_RECORDS FOR THE TASK_
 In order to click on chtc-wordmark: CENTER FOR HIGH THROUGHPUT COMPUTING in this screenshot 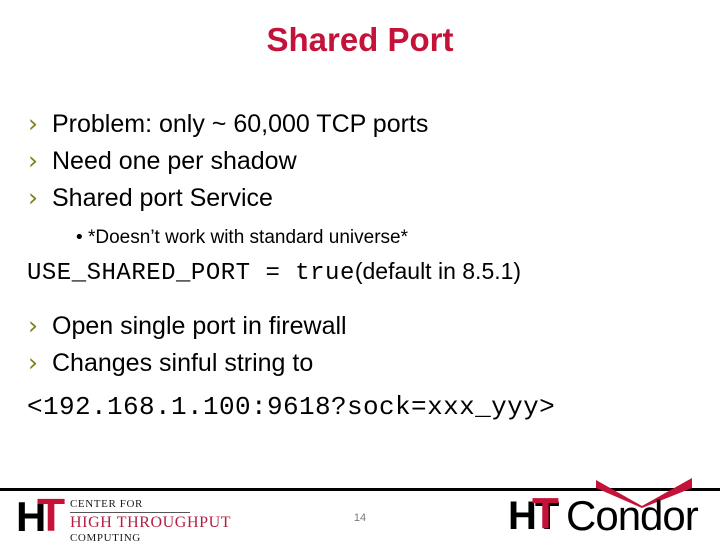, I will do `click(150, 518)`.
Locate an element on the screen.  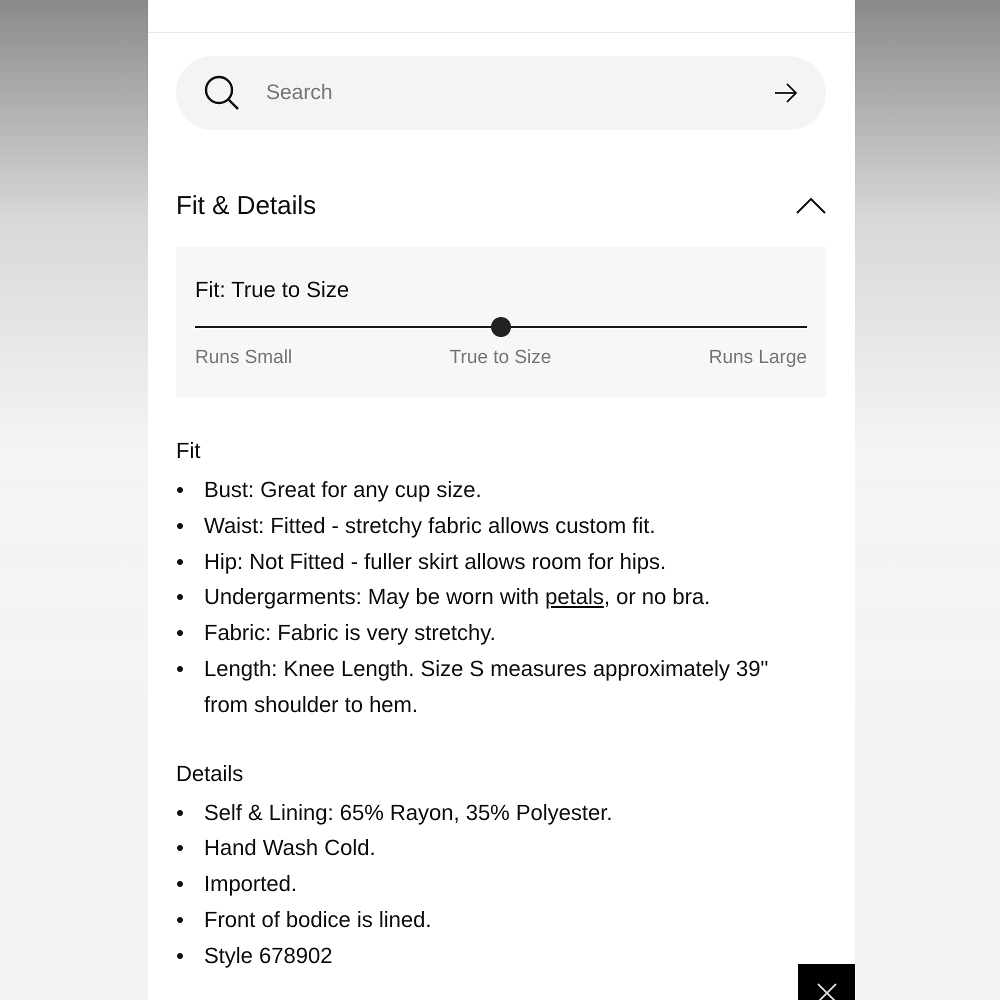
list-item-text: Bust: Great for any cup size. is located at coordinates (343, 490).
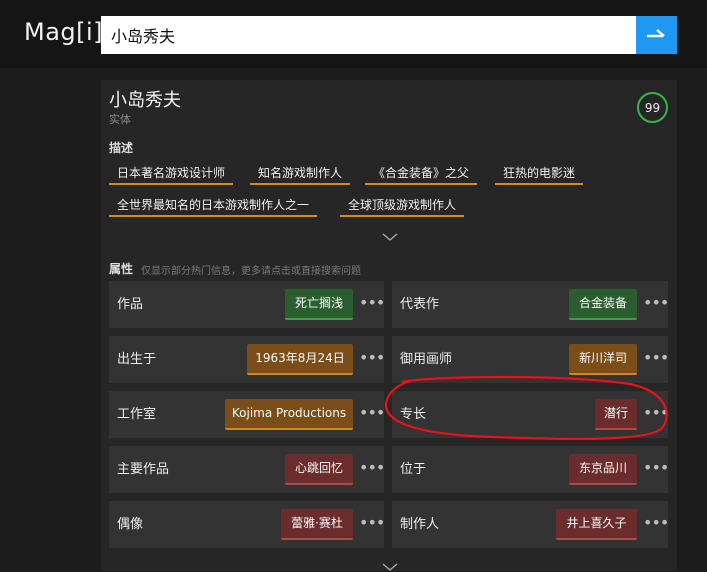  Describe the element at coordinates (247, 304) in the screenshot. I see `attribute-row: 作品 死亡搁浅 •••` at that location.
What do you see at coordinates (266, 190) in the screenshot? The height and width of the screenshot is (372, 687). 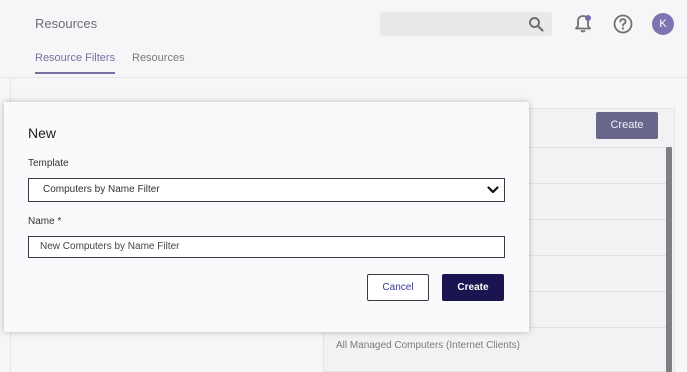 I see `template-select: Computers by Name Filter` at bounding box center [266, 190].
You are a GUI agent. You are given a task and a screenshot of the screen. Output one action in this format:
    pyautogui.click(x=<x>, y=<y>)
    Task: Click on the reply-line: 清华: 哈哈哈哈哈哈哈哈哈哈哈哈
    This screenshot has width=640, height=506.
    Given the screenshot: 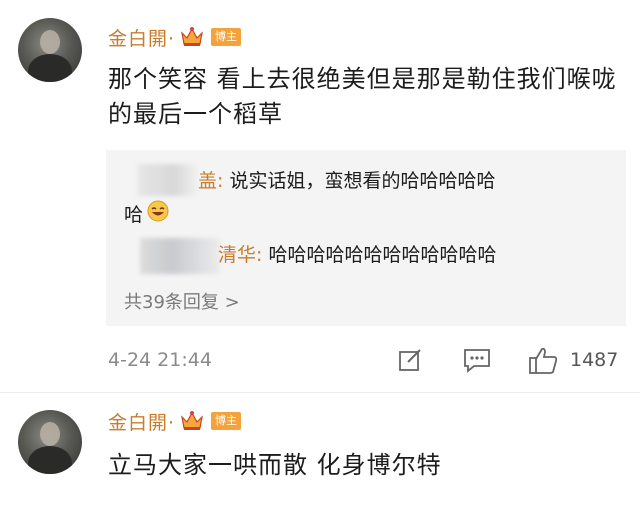 What is the action you would take?
    pyautogui.click(x=357, y=254)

_TO-DO ITEM_
Copy the rows starting at the line that contains "You are a GUI" and ending at the line that contains "This screenshot has", keeping each line unchanged.

_REPLY_
You are a GUI agent. You are given a task and a screenshot of the screen. Output one action in this format:
    pyautogui.click(x=<x>, y=<y>)
    Task: Click on the reply-line: 清华: 哈哈哈哈哈哈哈哈哈哈哈哈
    This screenshot has width=640, height=506.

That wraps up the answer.